Representations and Warranties 

To induce Lender to enter into this Agreement and upon which Lender has relied in entering into this Agreement and consummating
the transactions herein described, Borrower represents and warrants to Lender that: 
 3.01 Organization of
Borrower. Borrower is a corporation duly organized, validly existing, and in good standing under the laws of the State of Texas; Borrower is duly authorized, qualified under all applicable
Laws to conduct its businesses; and Borrower has full power, capacity, authority and legal right to conduct the businesses in which it does now, and propose to, engage; and Borrower has full power, capacity, authority and legal right
to execute and deliver and to perform and observe the provisions of this Agreement, and the other Loan Documents, to which it is a party, all of which have been duly authorized and approved by all necessary corporate action.

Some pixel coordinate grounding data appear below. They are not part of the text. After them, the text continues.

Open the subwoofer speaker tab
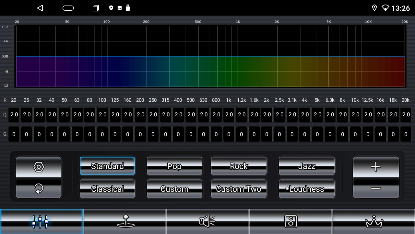pos(291,221)
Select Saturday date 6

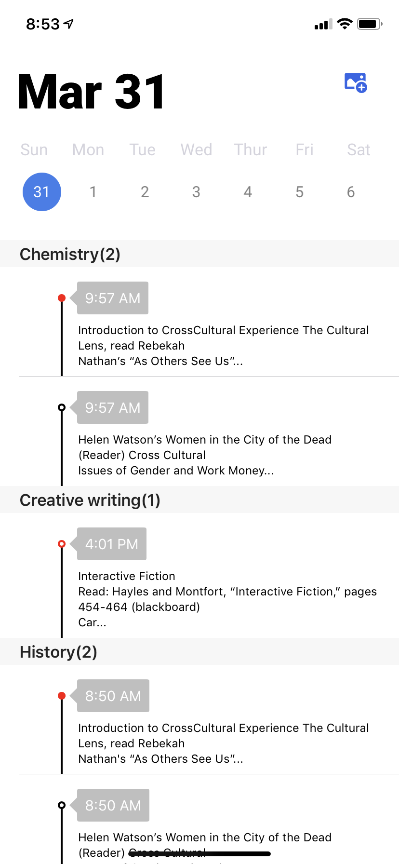coord(351,192)

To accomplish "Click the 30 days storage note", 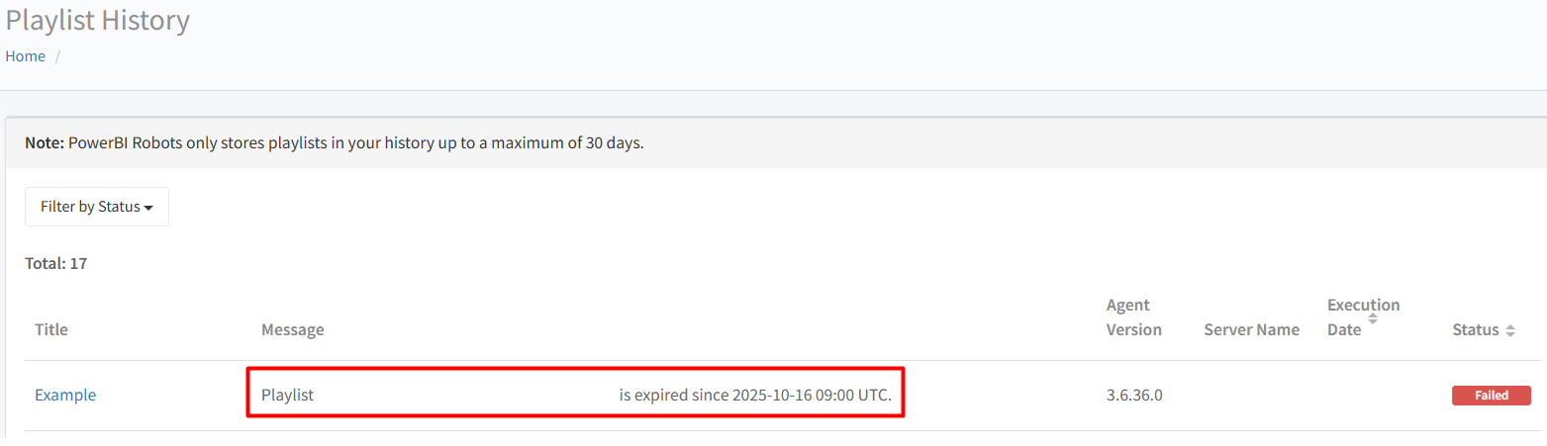I will coord(356,142).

The Bank is a state
bank; the Bank is duly authorized and qualified under all applicable Laws to conduct its businesses; and the Bank has full power, capacity, authority and legal right to conduct the businesses in which it does now, and proposes to, engage; and the
Bank has full power, capacity, authority and legal right to execute and deliver and to perform and observe the provisions of this Agreement and the other Loan Documents to which it is a party, all of which have been duly authorized and approved by
all necessary corporate action. 
 3.02 Litigation. No action, suit or proceeding against or affecting Borrower or any
Subsidiary is known to be pending, or to the knowledge of Borrower threatened, in any court or before any governmental agency or department, which, if adversely determined, could result in a final judgment or liability of a material amount
not fully covered by insurance, or which may result in any material adverse change in the business, or in the condition, financial or otherwise, of Borrower. There are no outstanding judgments against Borrower or any Subsidiary.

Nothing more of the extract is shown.